▶ _TASK DIRECTIONS_: Reproduce every record exactly as given.

Segment Start: DATA EXCERPTS

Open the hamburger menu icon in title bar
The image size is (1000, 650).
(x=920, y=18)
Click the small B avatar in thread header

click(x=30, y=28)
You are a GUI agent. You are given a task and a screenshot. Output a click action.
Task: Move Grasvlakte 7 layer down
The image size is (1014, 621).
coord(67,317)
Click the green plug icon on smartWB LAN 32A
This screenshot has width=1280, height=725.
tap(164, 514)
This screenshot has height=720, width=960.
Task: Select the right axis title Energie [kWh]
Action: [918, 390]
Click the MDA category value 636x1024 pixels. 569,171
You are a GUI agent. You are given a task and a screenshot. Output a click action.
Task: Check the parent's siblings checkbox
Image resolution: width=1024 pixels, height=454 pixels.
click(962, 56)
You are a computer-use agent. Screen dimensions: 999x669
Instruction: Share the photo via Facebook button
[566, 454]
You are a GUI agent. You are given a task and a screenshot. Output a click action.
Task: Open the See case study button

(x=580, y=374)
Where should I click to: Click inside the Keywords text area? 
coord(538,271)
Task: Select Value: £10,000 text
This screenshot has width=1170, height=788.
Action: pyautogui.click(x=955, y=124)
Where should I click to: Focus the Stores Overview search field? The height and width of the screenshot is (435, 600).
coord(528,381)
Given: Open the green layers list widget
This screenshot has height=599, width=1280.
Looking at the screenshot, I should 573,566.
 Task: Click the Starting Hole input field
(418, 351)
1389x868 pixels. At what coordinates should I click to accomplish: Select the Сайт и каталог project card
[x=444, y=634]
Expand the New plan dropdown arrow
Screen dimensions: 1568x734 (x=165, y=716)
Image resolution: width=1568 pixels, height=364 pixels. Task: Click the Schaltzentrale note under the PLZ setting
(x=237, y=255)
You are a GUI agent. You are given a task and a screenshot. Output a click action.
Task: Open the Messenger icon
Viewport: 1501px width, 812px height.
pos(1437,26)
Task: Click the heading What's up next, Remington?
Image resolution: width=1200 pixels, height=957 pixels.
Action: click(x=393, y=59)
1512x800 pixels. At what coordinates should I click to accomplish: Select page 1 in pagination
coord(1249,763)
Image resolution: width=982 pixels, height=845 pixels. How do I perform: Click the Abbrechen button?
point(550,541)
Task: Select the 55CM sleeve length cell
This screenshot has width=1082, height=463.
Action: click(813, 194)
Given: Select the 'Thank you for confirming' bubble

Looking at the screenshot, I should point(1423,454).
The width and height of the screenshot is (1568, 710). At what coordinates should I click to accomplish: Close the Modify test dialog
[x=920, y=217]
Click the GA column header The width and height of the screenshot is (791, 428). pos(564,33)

Segment End: DATA EXCERPTS

▶ _RESPONSE FOR THIS EXERCISE_:
Open the hamburger menu icon in title bar
The image size is (1000, 650).
(x=920, y=18)
Click the small B avatar in thread header

click(x=30, y=28)
You are a GUI agent. You are given a task and a screenshot. Output a click action.
Task: Move Grasvlakte 7 layer down
The image size is (1014, 621).
coord(67,317)
Click the green plug icon on smartWB LAN 32A
This screenshot has width=1280, height=725.
tap(164, 514)
This screenshot has height=720, width=960.
Task: Select the right axis title Energie [kWh]
Action: [918, 390]
Click the MDA category value 636x1024 pixels. 569,171
You are a GUI agent. You are given a task and a screenshot. Output a click action.
Task: Check the parent's siblings checkbox
Image resolution: width=1024 pixels, height=454 pixels.
click(962, 56)
You are a computer-use agent. Screen dimensions: 999x669
Instruction: Share the photo via Facebook button
[566, 454]
You are a GUI agent. You are given a task and a screenshot. Output a click action.
Task: Open the See case study button

(x=580, y=374)
Where should I click to: Click inside the Keywords text area? 
coord(538,271)
Task: Select Value: £10,000 text
This screenshot has width=1170, height=788.
Action: pyautogui.click(x=955, y=124)
Where should I click to: Focus the Stores Overview search field? The height and width of the screenshot is (435, 600).
coord(528,381)
Given: Open the green layers list widget
This screenshot has height=599, width=1280.
Looking at the screenshot, I should 573,566.
 Task: Click the Starting Hole input field
(418, 351)
1389x868 pixels. At what coordinates should I click to accomplish: Select the Сайт и каталог project card
[x=444, y=634]
Expand the New plan dropdown arrow
Screen dimensions: 1568x734 (x=165, y=716)
Image resolution: width=1568 pixels, height=364 pixels. Task: Click the Schaltzentrale note under the PLZ setting
(x=237, y=255)
You are a GUI agent. You are given a task and a screenshot. Output a click action.
Task: Open the Messenger icon
Viewport: 1501px width, 812px height.
pos(1437,26)
Task: Click the heading What's up next, Remington?
Image resolution: width=1200 pixels, height=957 pixels.
Action: click(x=393, y=59)
1512x800 pixels. At what coordinates should I click to accomplish: Select page 1 in pagination
coord(1249,763)
Image resolution: width=982 pixels, height=845 pixels. How do I perform: Click the Abbrechen button?
point(550,541)
Task: Select the 55CM sleeve length cell
This screenshot has width=1082, height=463.
Action: click(813, 194)
Given: Select the 'Thank you for confirming' bubble

Looking at the screenshot, I should point(1423,454).
The width and height of the screenshot is (1568, 710). At what coordinates should I click to accomplish: Close the Modify test dialog
[x=920, y=217]
Click the GA column header The width and height of the screenshot is (791, 428). pos(564,33)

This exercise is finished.